Selekcjoner nie obawia się, że piłkarz Lechii z przyzwyczajenia będzie schodził z piłką na skrzydło. - On dostaje ode mnie konkretne zadania do wypełnienia i wie o nich. Dlatego będzie musiał się trzymać tych założeń - mówi "Przeglądowi Sportowemu".

Dla 25-letniego Wołąkiewicza mecz z Ekwadorem będzie debiutem w kadrze. Na każdym treningu kadry był on sprawdzany na pozycji pomocnika. Według selekcjonera piłkarz powinien sobie z tą rolą poradzić.

- Wystarczy, że widzę jak on się zachowuje, jak podaje, przyjmuje piłkę, by wiedzieć, czy da radę zagrać w pomocy, czy nie. I uważam, że da - zapewnia "Franz".

Początek meczu z Ekwadorem o godz. 22:00 czasu polskiego.

ekstraklasa.wp.pl

Wkurza mnie to że z Huberta na siłe próbują zrobic pomocnika a nie załatac dziure w obronie gdzie jest On potrzebny. No tak Zieliński napewno dopiął swego. Ale z drugiej strony ciesze się że zadebiutuje od pierwszych minut oby dobrze wykorzystał swą szansę:) Powodzenia!
12 października 2010, 12:53 / wtorek
smuda nie jest miekkim chujem robiony i wie co i jak. najpierw sie zali, ze nie ma lewego obroncy, a potem obronce do pomcy siup. on jest trenerem, jego broszka :)
12 października 2010, 13:31 / wtorek
z meczu Polska-USA
odnośnik
12 października 2010, 21:52 / wtorek
Hubert w srodku pomocy, troche po prawej.. Smuda to idiota,ma takiego gracza do dziurawej kurewsko obrony a robi takie cos.

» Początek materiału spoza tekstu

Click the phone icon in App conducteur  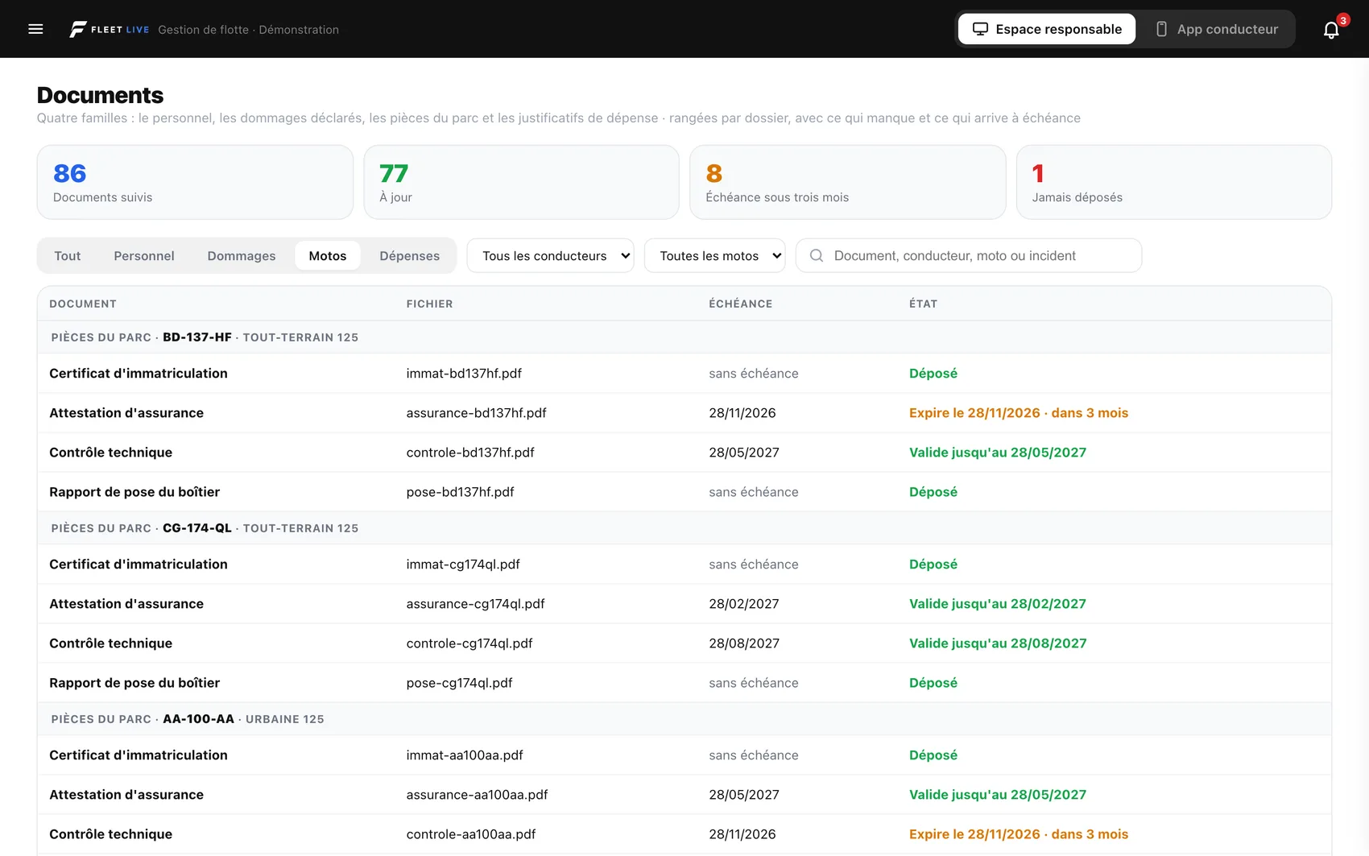tap(1161, 29)
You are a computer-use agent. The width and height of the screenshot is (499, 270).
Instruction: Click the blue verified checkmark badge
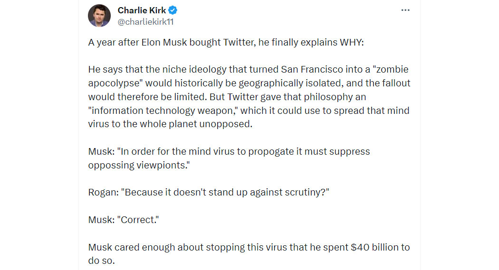point(173,10)
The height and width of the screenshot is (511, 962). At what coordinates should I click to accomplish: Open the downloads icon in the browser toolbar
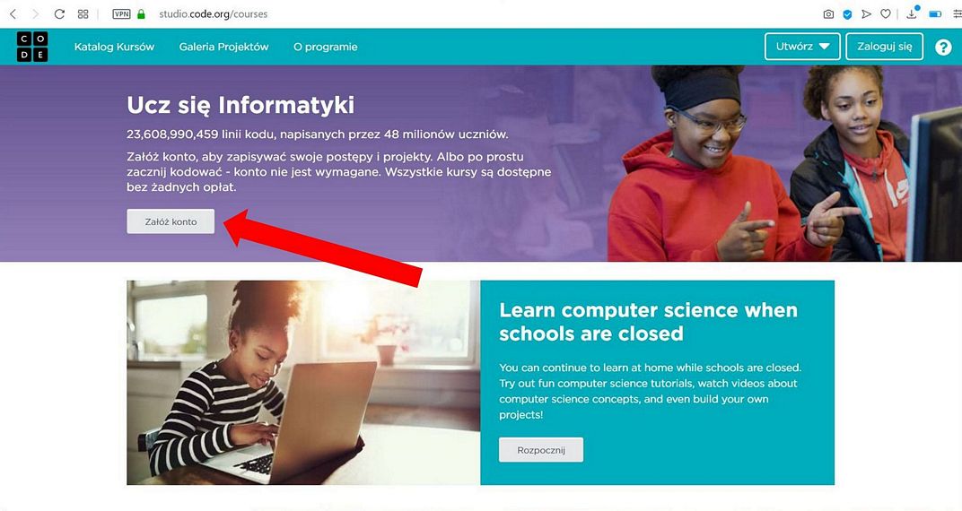coord(913,13)
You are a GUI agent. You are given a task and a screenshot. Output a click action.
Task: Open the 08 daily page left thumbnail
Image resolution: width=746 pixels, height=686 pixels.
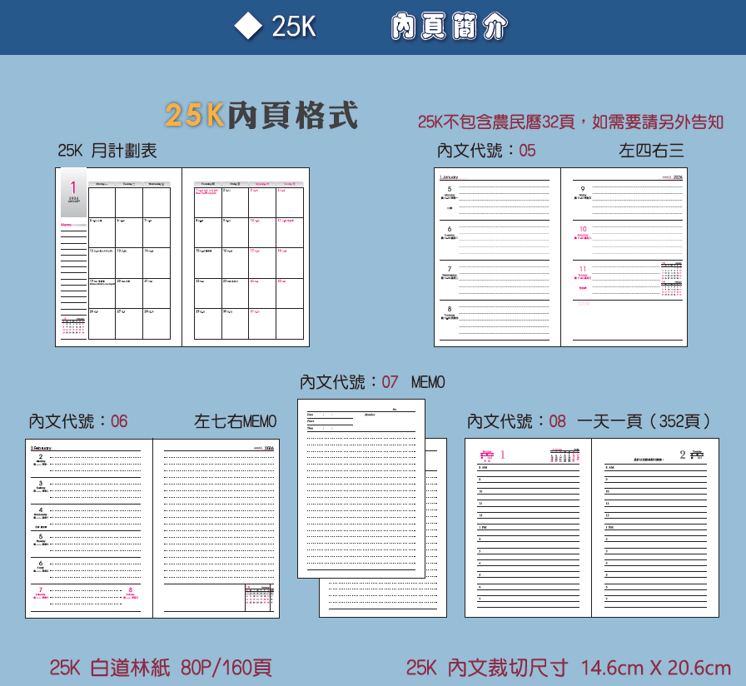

I jeszcze niech mu sie cos stanie przed derbami;/
12 października 2010, 21:57 / wtorek
Hubert tylko nie podawaj Lewandowskiemu !!!
12 października 2010, 21:58 / wtorek
Pokutuje mit rosłego stopera, który swoimi gabarytami ma sprawiać że napastnicy będą się bali do niego podchodzić... Czasy się zmieniły myślenie wielu trenerów niespecjalnie
12 października 2010, 22:00 / wtorek
Hubert przyszło Tobie grac na tej pozycji ale nie zmarnuj okazji i pokaż się z dobrej strony ! Da rade to przecież to Lechista!
12 października 2010, 22:17 / wtorek
kurwa !!! czemu : ( !!
12 października 2010, 22:17 / wtorek
niestety, tylko :) poprzeczka ...
12 października 2010, 22:17 / wtorek
Prawie bramka Huebrta, ale zajebał!
12 października 2010, 22:18 / wtorek
Ajj Hubert.. poprzeczka.
12 października 2010, 22:18 / wtorek
taka seta !
12 października 2010, 22:18 / wtorek
BRAWO HUBERT!!!!!!!!!!!!!!!
12 października 2010, 22:18 / wtorek
Prawie :(
12 października 2010, 22:18 / wtorek
Moim daniem piłka przekroczyła linię bramkową...
12 października 2010, 22:28 / wtorek
hehe pzpn jak zwykle popularny :)
12 października 2010, 22:31 / wtorek
do tej pory jedyna bramkowa sytuacja naszego obrońcy Huberta, co by się działo gdyby grał nasz super napadzior Buzi?
12 października 2010, 22:33 / wtorek
A gdyby grał Surma z Hubertem w środku to dopiero by sie działo;) Surma płuca i serce Lechii!
12 października 2010, 22:35 / wtorek
tyton dzisiaj dramat chyba sie zdenerwowal tym co smuda mowil, ze widzi go jako bramkarza nr 1 :)
12 października 2010, 22:37 / wtorek
kurwa z kazdym faulem na Naszych mam stresa, czy to nie Hubert, zeby sie nic nie stalo przed derbami;/
12 października 2010, 22:37 / wtorek
Tytoń błąd nawet bramkarz z A klasy by tą piłke wybił na bok a nie przed siebie na wprost napadziora
12 października 2010, 22:47 / wtorek
Błąd przy golu był Glika nie Tytonia
12 października 2010, 22:48 / wtorek
Gramy mega piach. Wołąkiewicz poza strzałem niewidoczny na boisku.
12 października 2010, 22:49 / wtorek
wątpie, że wyjdzie na drugą połowe.. Chyba że Smuda da mu pograć w obronie
12 października 2010, 22:54 / wtorek
Gdyby nie grał Wołąkiewicz, to pewnie nie dotrwałbym do konca I połowy. Straszna nuda i kopanina. Podobnie jak kolega powyżej - widząc faul patrze czy to nie Hubert.
Szczerze mówiąc mam nadzieje, ze Hubert nie bedzie brał udziału(II połowa) w tej kopaninie i wyżyje sie na derbach.

TYLKO LECHIA!
12 października 2010, 22:58 / wtorek
No i jednak piłka nie przekroczyła linii bramkowej po strzale Huberta. Potórka rozwiała wątpliwości.
12 października 2010, 23:02 / wtorek
"...najlepsza sytuacje do strzelenia gola miał debiutujący w reprezentacji obrońca Lechii, Hubert Wołąkiewicz..."
12 października 2010, 23:05 / wtorek
Najlepszy tytul jest na interii hehe "Orły przegrywają! Chciał złamać poprzeczke !"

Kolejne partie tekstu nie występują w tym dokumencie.